Earlier this month, we wondered who would be the first 2012 contender to drop out of the race. Tim Pawlenty is looking like a pretty good candidate. A new national poll of Republican voters puts the former Minnesota governor at 5 percent, Public Policy Polling's Tom Jensen explains. That's down from 9 percent in June and 13 percent in May. Obviously, it's "not a good trajectory."

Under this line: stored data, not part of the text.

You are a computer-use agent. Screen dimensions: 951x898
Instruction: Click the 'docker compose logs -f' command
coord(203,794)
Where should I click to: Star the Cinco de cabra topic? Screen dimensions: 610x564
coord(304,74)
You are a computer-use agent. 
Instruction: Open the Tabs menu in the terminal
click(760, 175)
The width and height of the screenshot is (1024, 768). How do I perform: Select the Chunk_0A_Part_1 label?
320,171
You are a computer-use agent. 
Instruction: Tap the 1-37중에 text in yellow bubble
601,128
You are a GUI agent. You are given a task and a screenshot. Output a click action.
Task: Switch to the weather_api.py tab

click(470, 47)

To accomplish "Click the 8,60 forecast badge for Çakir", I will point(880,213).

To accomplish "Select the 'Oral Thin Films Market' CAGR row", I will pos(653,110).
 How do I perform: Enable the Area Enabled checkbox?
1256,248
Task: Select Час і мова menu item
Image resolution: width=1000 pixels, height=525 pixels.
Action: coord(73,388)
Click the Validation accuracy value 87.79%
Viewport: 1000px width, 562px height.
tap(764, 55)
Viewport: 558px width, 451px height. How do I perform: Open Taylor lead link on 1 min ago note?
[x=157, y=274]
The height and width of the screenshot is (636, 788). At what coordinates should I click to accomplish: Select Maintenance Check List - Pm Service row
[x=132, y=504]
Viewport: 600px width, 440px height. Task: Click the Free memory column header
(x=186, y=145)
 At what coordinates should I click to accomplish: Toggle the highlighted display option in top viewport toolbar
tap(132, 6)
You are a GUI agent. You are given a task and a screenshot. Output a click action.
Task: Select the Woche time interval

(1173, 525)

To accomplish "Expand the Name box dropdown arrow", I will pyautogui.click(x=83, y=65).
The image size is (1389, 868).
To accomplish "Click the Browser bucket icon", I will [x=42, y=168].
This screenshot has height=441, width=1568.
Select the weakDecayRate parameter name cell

Pawlenty will be spending 20 days in the next few weeks riding around Iowa in an RV, visiting towns that are mostly within 100 miles of Ames. That city is the site of an August 13 straw poll crucial to the Pawlenty campaign's survival. With frontrunner Mitt Romney skipping Iowa, Pawlenty has to have a strong showing there. He's pouring tons of money into Iowa--$437,000 on advertising so far. But fellow Minnesotan Michele Bachmann is killing him in the state. Ron Paul has won several early straw polls, The Wall Street Journal's Patrick O'Connor and Danny Yadron observe, and if Bachmann wins Ames, Paul could take second, putting Pawlenty at third. 
 
But Business Insider's John Ellis says winning won't be as hard for Pawlenty as it looks right now. Looking at Ames turnout over the years, Ellis estimates about 20,000 activists will show up to vote in the straw poll. That means one candidate has to win 6,000 votes. With Sarah Palin, Romney, Jon Huntsman, and Rick Perry not competing, that looks a little easier. Ellis explains:
He needs to do 100 events in 100 different places where he picks up the support of at least 5 people who will works their hearts out on his behalf. If those 500 people can bring 10 friends and associates to the Iowa Straw Poll, Pawlenty will have his 5000 votes.  If he can only get 250 people to bring 10 of their friends and associates, he's done.
 
Sounds easy enough, no? Except Pawlenty seems to have a little trouble when it comes to the political hand-to-hand combat of making people like you. Jan van Lohuizen, who served as George W. Bush's pollster in both his presidential campaigns, told Ellis that Pawlenty's politicking style leaves something to be desired:
He is utterly lacking in charisma. I usually avoid these, but I agreed to speak at a regional organizing meeting for the party in Minnesota just to see him speak: he was utterly boring and I decided not to pitch his campaign. At a cocktail reception for the event, attended by 125+ activists, he and his wife were standing by themselves--no one was interested in talking to him and he made no effort to work the crowd.  
 
The first presidential campaign, I worked for John Connally’s; at an event like this one 120 of 125 attendees would have been all over him and he would have found the remaining 5.  And Connally got 1 delegate, but in fairness he was running against Ronald Reagan. 
 
So maybe the five new friends in 100 cities thing might prove tricky after all.